Objective: This report investigates epidemiologically whether exposure to silica is associated with lung cancer risks in individuals without silicosis.
Methods: We searched the PubMed reference data base from 1966 through 1/2007 for reports of lung cancer in silica-exposed persons without and with silicosis. To explore heterogeneity between studies, a multi-stage strategy was employed. First, fixed-effect summaries (FES) and corresponding 95% confidence intervals (CI) for various combinations of studies were calculated, weighting individual results by their precision. The homogeneity of the contributing results was examined using chi(2) statistics. Where there was evidence of substantial heterogeneity, the CI around the FES was increased to take account of the between-study variability. Random-effect summaries and their CI for identical combinations of studies were also computed. Meta regression was used to explore interactions with covariates. To draw comparisons, parallel analyses were performed for non-silicotics and for silicotics.
Results: The persistence of a significant link between silicosis and lung cancer since the characterisation in 1997 of silica as a human carcinogen [our estimates of lung cancer relative risks (RR) exceeded unity in each of 38 eligible studies of silicotics published until 1/2007, averaging 2.1 in analyses based on both fixed and random effect models (95% CI = (2.0-2.3) and (1.9-2.3), respectively)] does not resolve our study question, namely whether exposure to silica levels below those required to induce silicosis are carcinogenic. Importantly, our detailed examination of 11 studies of lung cancer in silica-exposed individuals without silicosis included only three with data allowing adjustment for smoking habits. They yielded a pooled RR estimate of 1.0 [95% CI = (0.8-1.3)]. The other eight studies, with no adjustment for smoking habits, suggested a marginally elevated risk of lung cancer [RR = 1.2; 95% CI (1.1-1.4)], but with significant heterogeneity between studies (P approximately 0.05).
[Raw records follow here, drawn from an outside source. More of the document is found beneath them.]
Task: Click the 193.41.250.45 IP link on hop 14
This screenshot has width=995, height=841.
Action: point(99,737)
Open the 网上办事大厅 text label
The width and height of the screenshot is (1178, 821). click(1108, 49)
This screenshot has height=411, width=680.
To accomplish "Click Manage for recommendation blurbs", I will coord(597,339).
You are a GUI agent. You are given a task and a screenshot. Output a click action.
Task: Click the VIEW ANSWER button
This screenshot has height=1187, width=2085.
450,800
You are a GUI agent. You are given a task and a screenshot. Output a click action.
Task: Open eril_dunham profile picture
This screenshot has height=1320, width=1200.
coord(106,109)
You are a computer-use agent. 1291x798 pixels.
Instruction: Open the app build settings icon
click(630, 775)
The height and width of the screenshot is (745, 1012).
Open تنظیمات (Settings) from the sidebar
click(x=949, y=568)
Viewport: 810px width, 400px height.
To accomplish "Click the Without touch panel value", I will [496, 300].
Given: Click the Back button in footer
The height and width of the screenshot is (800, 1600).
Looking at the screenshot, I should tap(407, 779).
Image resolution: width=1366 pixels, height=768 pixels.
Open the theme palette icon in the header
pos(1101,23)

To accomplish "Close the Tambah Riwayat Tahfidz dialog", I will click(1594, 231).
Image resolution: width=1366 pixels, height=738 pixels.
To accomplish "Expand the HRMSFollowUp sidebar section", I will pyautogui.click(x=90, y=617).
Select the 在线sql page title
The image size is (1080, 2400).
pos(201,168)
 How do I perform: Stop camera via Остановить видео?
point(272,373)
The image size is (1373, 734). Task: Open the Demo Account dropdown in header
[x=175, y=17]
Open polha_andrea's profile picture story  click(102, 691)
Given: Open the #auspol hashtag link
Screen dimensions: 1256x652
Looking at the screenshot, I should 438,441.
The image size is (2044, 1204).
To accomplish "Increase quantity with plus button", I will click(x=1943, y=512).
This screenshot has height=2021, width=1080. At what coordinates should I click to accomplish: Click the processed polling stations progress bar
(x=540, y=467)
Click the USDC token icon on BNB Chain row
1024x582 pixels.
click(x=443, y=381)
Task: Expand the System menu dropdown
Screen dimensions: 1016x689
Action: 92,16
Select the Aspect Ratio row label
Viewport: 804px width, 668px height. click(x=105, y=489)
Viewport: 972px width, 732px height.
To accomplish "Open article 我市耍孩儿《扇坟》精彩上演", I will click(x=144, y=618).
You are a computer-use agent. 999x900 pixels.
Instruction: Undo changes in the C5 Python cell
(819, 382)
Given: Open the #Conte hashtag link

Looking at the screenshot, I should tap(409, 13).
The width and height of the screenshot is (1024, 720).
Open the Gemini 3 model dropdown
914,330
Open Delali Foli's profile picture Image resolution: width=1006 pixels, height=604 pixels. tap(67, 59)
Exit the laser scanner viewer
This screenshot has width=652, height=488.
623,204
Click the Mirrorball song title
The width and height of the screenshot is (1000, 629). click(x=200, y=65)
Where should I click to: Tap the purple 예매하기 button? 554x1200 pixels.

Conclusions: Necessary further research should concentrate on silica exposures both above and below those that induce silicosis, so that the shape of the exposure-response relationship may be identified, with adjustments for likely confounding factors including silicosis. Time-dependent information on silicosis and on silica dust is required as well as the application of methods like G-estimation to answer the important public health question: Is silicosis a necessary condition for the elevation of silica-associated lung cancer risks?